Our findings are consistent with those reported in the Progress Report on the Concordat published in 2016 by Universities UK (2016). This report (based on a survey of university websites carried out in June 2016) noted that only 35 annual statements could be identified (representing just 26% of UK universities) and that ‘half of institutional websites lacked easy-to-find information on research integrity and the concordat’. At this time only 37% of universities had ‘a named member of staff with contact details listed for research integrity inquiries’. The report also noted that there was ‘a lack of consensus on what implementation really involves’.
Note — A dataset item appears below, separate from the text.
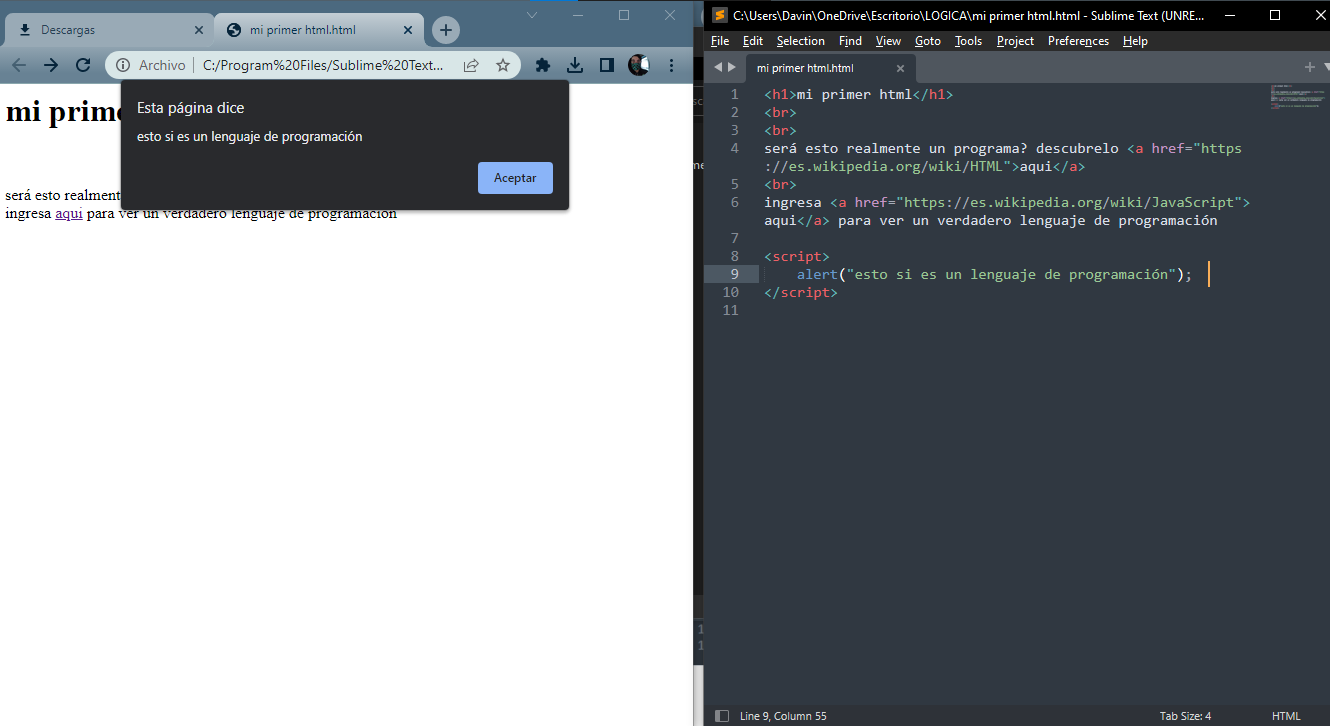Click the share page icon in address bar
This screenshot has height=726, width=1330.
click(x=471, y=65)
While the need for institutions to publish contact details for a person responsible for research integrity would appear uncontroversial, it is understandable that institutions may be reluctant to publish details about misconduct cases for fear of adverse publicity. This may explain why the Concordat Progress Report included the observation that none of the institutions that had published annual statements on their websites ‘appears to have been adversely affected by the inclusion of such information’ Universities UK (2016). If universities are concerned about ‘league tables’ of misconduct cases, or attention from investigative journalists, it is vital that clear guidelines are available about what can and should be reported. Uniform definitions of terms such as ‘inquiry’, ‘investigation’ and ‘case’ would also be helpful.
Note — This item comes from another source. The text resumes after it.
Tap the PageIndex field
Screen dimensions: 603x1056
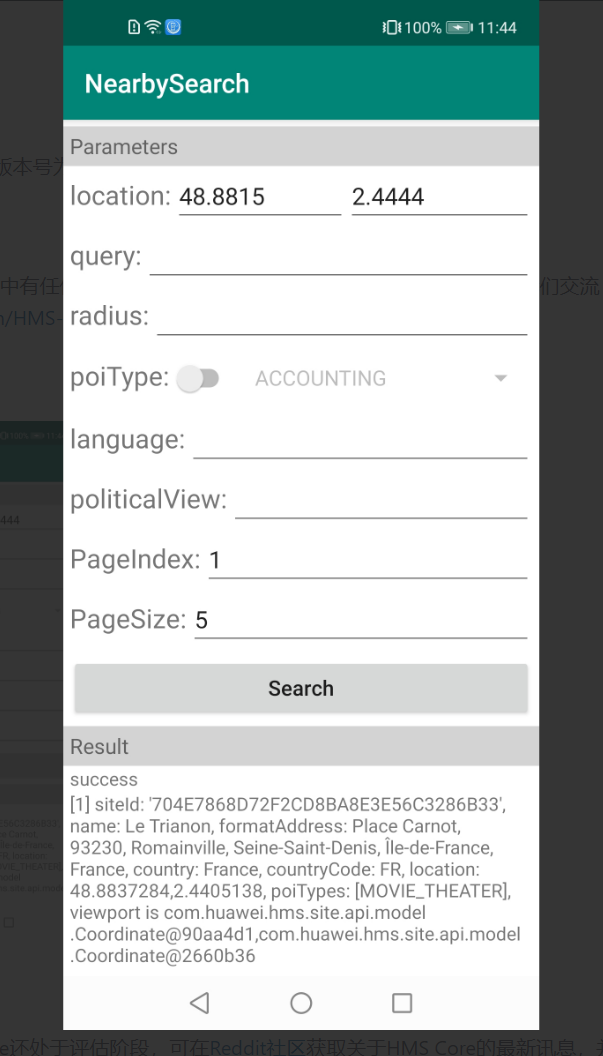367,560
When the initial survey findings were presented (to a UKRIO meeting and at the World Congress on Research Integrity in 2013) we did an informal comparison with the top US and Australian universities. Of these 20 institutions, all (100%) published the email address for a research integrity contact person, all but one provided a telephone number, and half provided a postal address. The median number of clicks to obtain this information was 1 for the US and 1.5 for Australia (compared with three for the UK websites). Although this was a small survey and did not attempt to include all institutions, the findings in 2013 were markedly different from those for UK universities.
It appears that, 6 years after the publication of the Concordat to Support Research Integrity, about half of UK universities are not complying with all its recommendations. A revised version of the Concordat is due to be published shortly and, if it is to have an impact, the signatories should investigate reasons for non-compliance and work with universities to diminish them.